En la construcción social de las
poblaciones objetivo, la deshumanización del otro es parte del discurso para
ningunearlo. De esa forma se han tejido los mitos históricos que han facilitado
la introducción de políticas racistas, misóginas, homofóbicas o de otro corte
discriminatorio, en el mundo entero. Las estructuras de poder utilizan la
estrategia de divide y vencerás en múltiples contextos, bajo diferentes
circunstancias y con objetivos diferentes. El fin casi siempre es el mismo:
subyugar a la obediencia a una parte de la población que es incómoda por algún
motivo, que puede ser político, cultural, social o económico.
Cuba ha construido un mito alrededor
del “otro”, el que piensa diferente, el paria. Ese mito funciona en las dos
orillas, por los dos extremos opuestos, de la misma forma: o estás conmigo o
estás contra mí. No hay espacio para el disenso, para la búsqueda de un punto
de inflexión, donde se encuentren los intereses de unos y otros. Con el tiempo,
esos intereses se han polarizado y se han convertido en opuestos absolutos que
no pueden coexistir. Entonces, el otro es un enemigo siempre, aunque no esté
del otro lado, aunque comparta conmigo algunos puntos, aunque existan elementos de
coincidencia, un acuerdo. Todo eso se va diluyendo entre los odios y los miedos, y
un día solo va quedando el odio.
Los bayameses quemaron la ciudad antes que entregarla a los españoles.

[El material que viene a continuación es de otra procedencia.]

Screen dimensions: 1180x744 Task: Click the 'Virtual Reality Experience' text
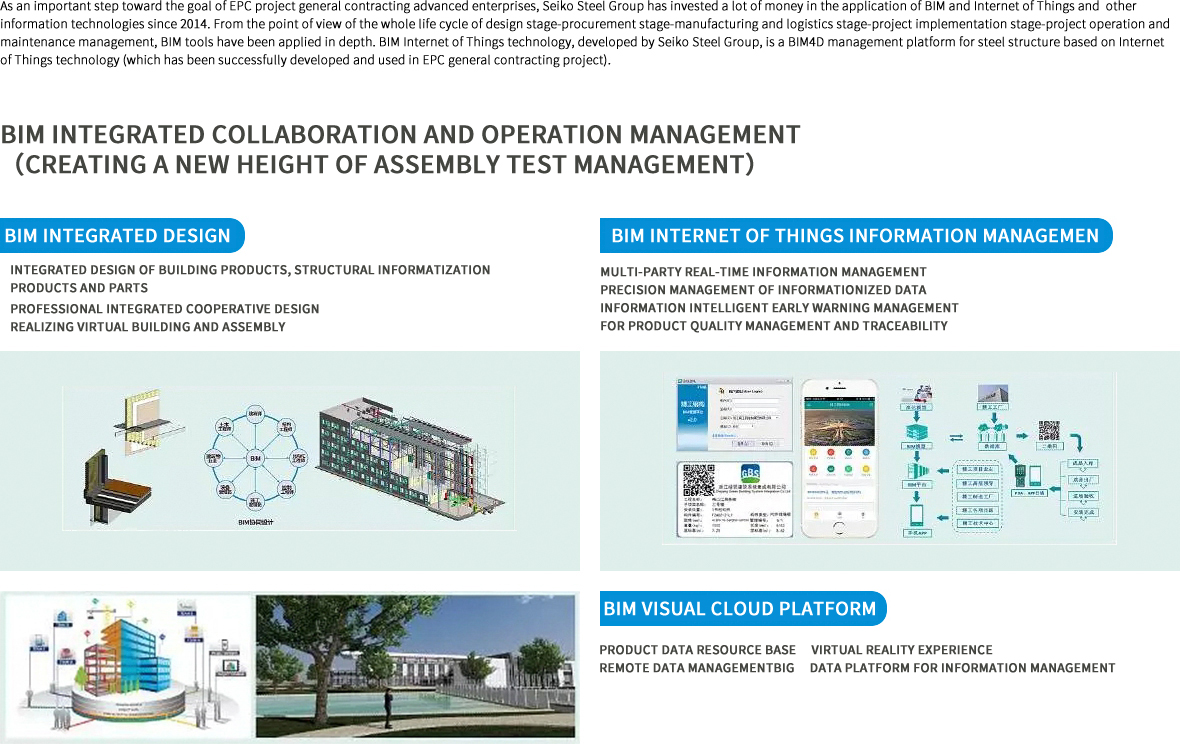pos(901,650)
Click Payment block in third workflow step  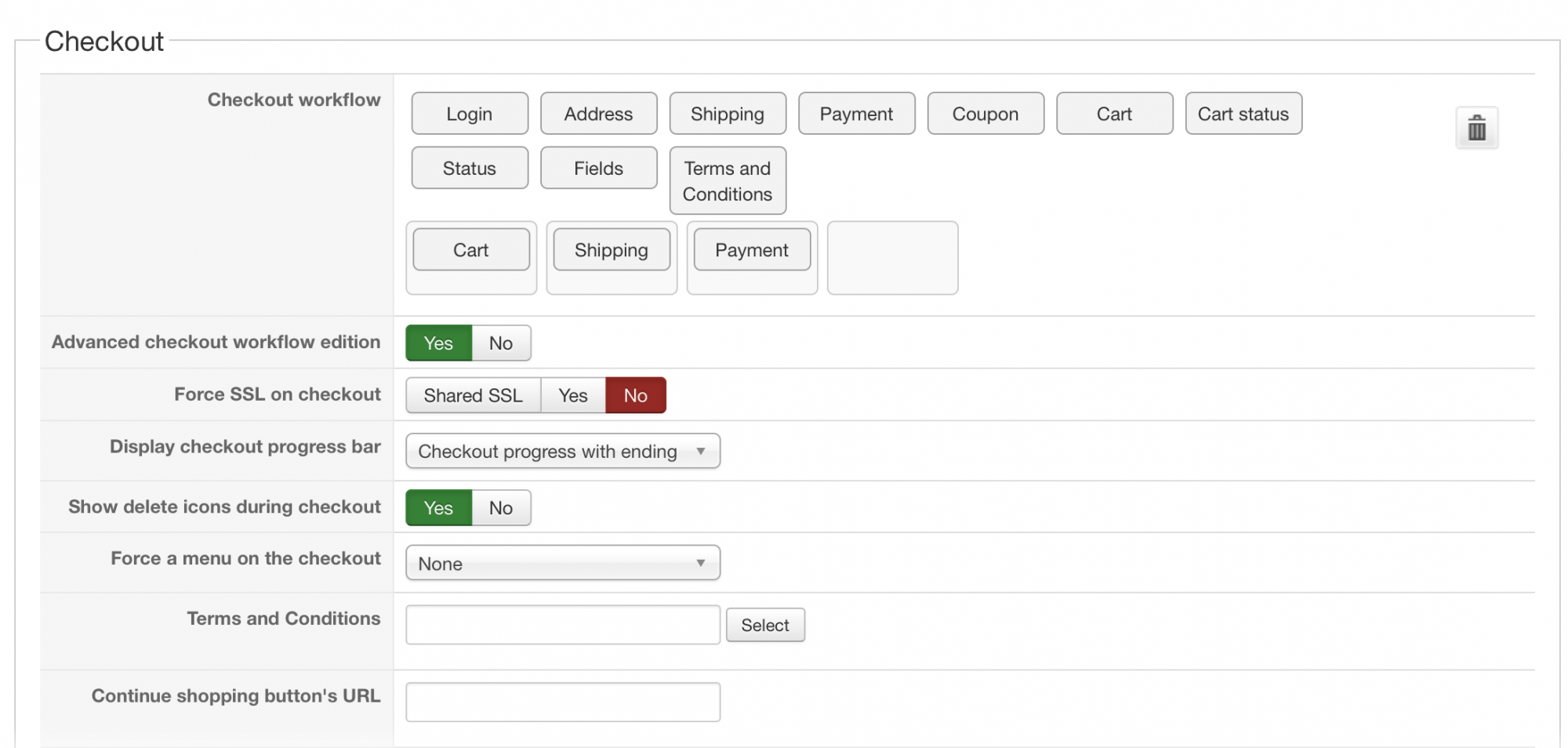(x=751, y=250)
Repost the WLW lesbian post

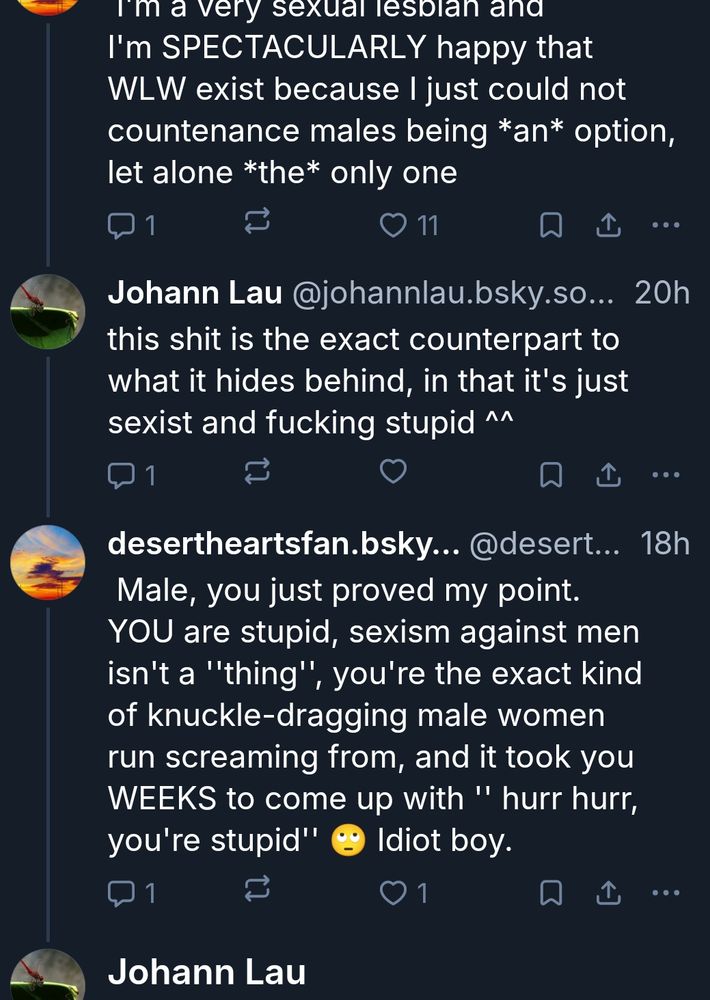(258, 226)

Ese acto histórico marca una de las primeras luchas en Cuba por el derecho a la
ciudad. En la isla, la calle no es de los revolucionarios, ni la ciudad les
pertenece en exclusivo. La ciudad es de todos. La ciudad que nos ha visto
caminarla bajo el sol aterrillante de agosto buscando un muslo de pollo para
los niños; la ciudad en la que nos hemos enamorado, llorado, reído y mojado en
sus aguas turbias o transparentes; la ciudad de las colas y los boteros, de las
guaguas repletas y de las paladares privadas. No hay un monopolio sobre las
calles de la ciudad porque son de todos los que la habitamos y dejamos en ella
un pedazo de alma y de desconcierto, los que le hemos trabajado y le hemos
entregado la vida misma en cada esquina para que la ciudad brille. Todos, sin excepciones,
los que vivimos el drama que es la ciudad, esa mole de concreto y asfalto que nos
ha engullido y luego nos escupe transformados, somos también dueños de sus
calles.
Hay que aprender de la historia, para no verla repetida. Ningún movimiento
social con reclamos justos se ha podido silenciar con violencia. Recurrir a la brutalidad para negarle el
derecho a su ciudad a algunos de sus habitantes es tan viejo como la humanidad. Hacerlo respaldado en el discurso del vandalismo sin distinciones ni matices, también. Es la
forma primicia de exclusión social y política. Pero los ciudadanos van a
luchar por recuperar ese derecho, tarde o temprano. Y si no pueden lograrlo a
través del diálogo pacífico, la historia enseña que seguirán luchando,
aunque tengan que quemar la ciudad hasta los cimientos, como los bayameses.